Robotti: A good source for questions is the combined approach between the essential requirements the surface must have to enable the device to accomplish its mission and the risks potentially associated with each of the post processes selected. For example, as long as AM is used for manufacturing a porous structure, one key question could be: How do the post processes that I need interact with the features of my porous structure? Will the processes change it? Will they damage or contaminate it? Conversely, if the functionality requested is smoothness or a tight tolerance exceeding the current capability of AM processes, the key question could be: How do you apply the post processes considering you insist on geometrically complex parts and have to be applied selectively on the surface, leaving untouched the rest?

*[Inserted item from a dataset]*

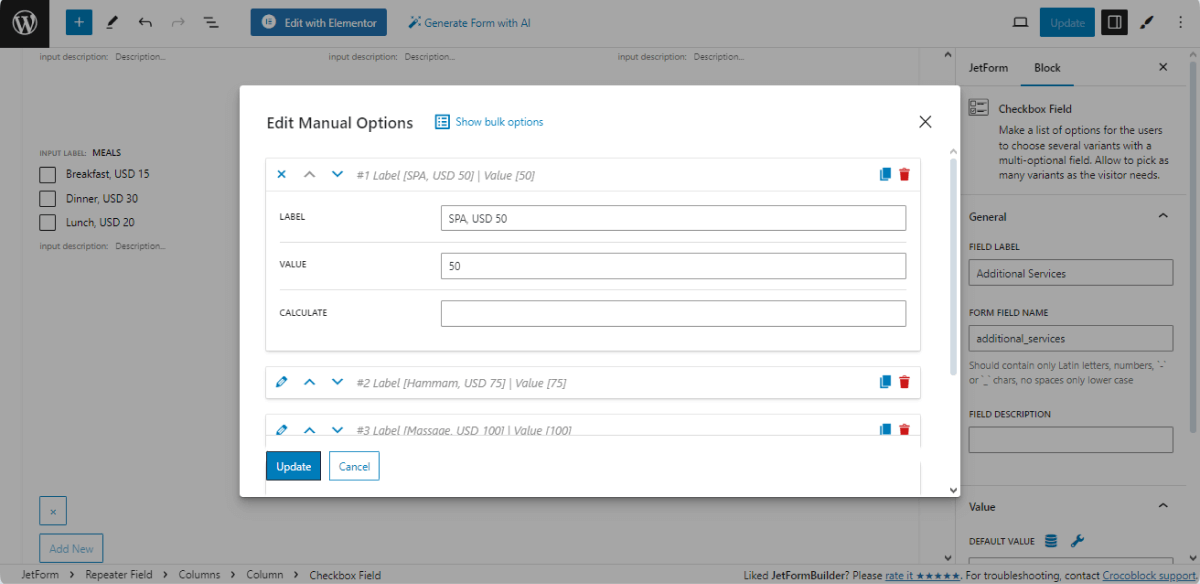1200x584 pixels.
Task: Check the Lunch, USD 20 checkbox
Action: click(x=46, y=222)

What is the primary challenge that your orthopedic device customers struggle within surface finishing of AM parts? What advice would you offer on ways to overcome that challenge?

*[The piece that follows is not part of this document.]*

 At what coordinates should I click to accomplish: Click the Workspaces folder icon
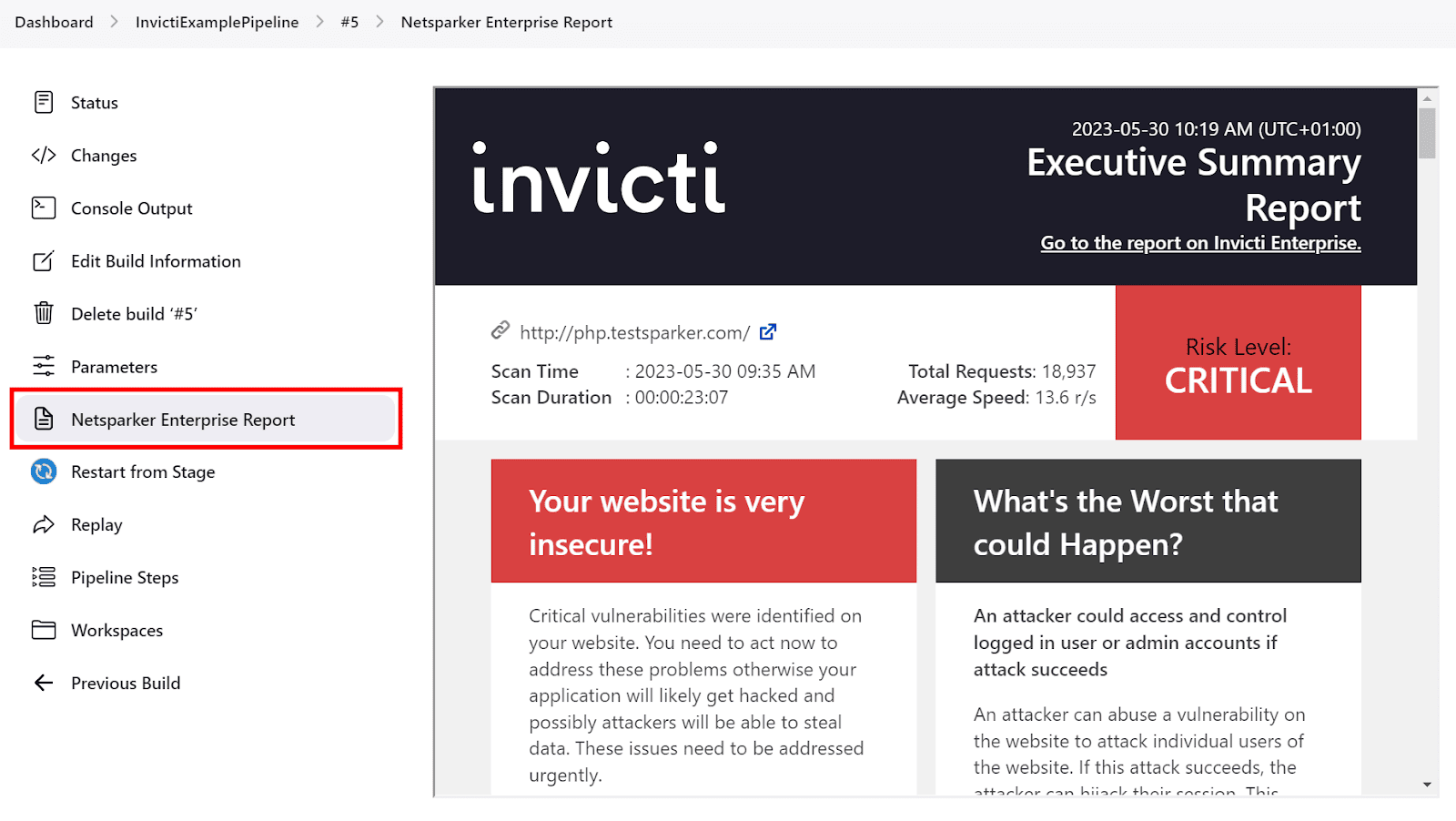pyautogui.click(x=43, y=630)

Beccuti and Slade: We have had many inquiries relating to the removal of partially-sintered/bonded material as well as the removal of surplus metallic powder. This is particularly relevant with osseointegration lattice structures, where partially sintered or trapped surplus powder can remain unseen. Foreign particles and particles that are bonded but could become detached over time are obviously not wanted with implantable devices. These could cause premature wear of bearing surfaces, as well as implant rejection in more serious cases.

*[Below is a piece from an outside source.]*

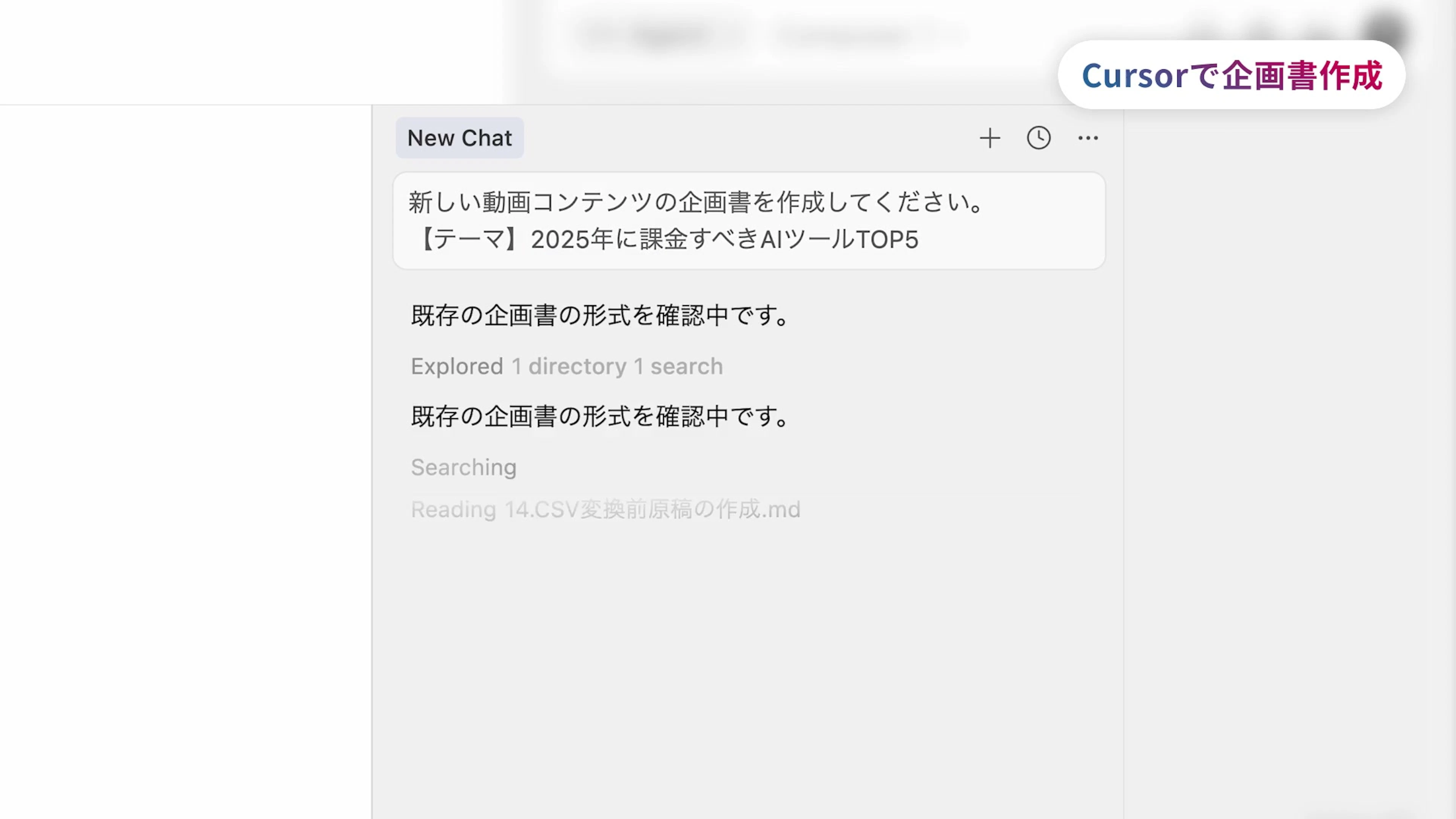Click the empty pane right of the chat panel

(x=1289, y=452)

The first steps to mitigating this are choosing the right powders, with the right quality and the best printing parameters. The better the quality of surface finish straight from the machine, the less finishing effort is required. There must also be a balance between build time vs. finishing time, because this ultimately affects the cost of production and may be important in time-critical components. There are several finishing solutions on the market to specifically combat partially sintered and free-roaming material removal. Extrude Hone has multiple technologies with well-documented results of removing this unwanted byproduct.

Fox: As exciting as rapid improvements of printing speeds, generative design and the adoption of metal AM as a production method are, producing AM components at high volumes becomes a challenge. As AM production volumes increase, companies will demand post-processing solutions that are optimized and automated. This will require bringing an experienced expert to the table early in the design and development phase. It will also require finishing solution providers to stay ahead of the curve to provide new, innovative solutions for AM parts.

Robotti: Customers realize that near net shape components, as made by 3D printing, very rarely match with the requirements of the ready to use components. The gap can be solved with an array of technologies; however, most of the time, the real issues remain in quality and logistics. To operate with validated post processes for AM parts is not trivial. Delivery time and costs can greatly increase moving the parts point to point to apply all of the finishing steps requested after 3D print.

One of the challenges is to decide if it is more efficient to prevent the contamination of your AM device or let it be contaminated during the work, having understood how to clean it after. Outsourcing some post-processing may result in convenience due to the number of options available. Flexibility, scale experience and delivery time have an important value in this business. If you outsource, we advise interfacing with vendors that are able to offer a one-stop shop solution (e.g. 3D print along with the following finishing steps), or that have the industrial flexibility for quickly tuning with the customer operations.

Another key post-process challenge is cleaning. There are many solutions available. A key point in our offering is the capability to select and adjust the cleaning for the specific process flow and for the specific part, and then validate.


Carolyn LaWell is ORTHOWORLD’s Chief Content Officer.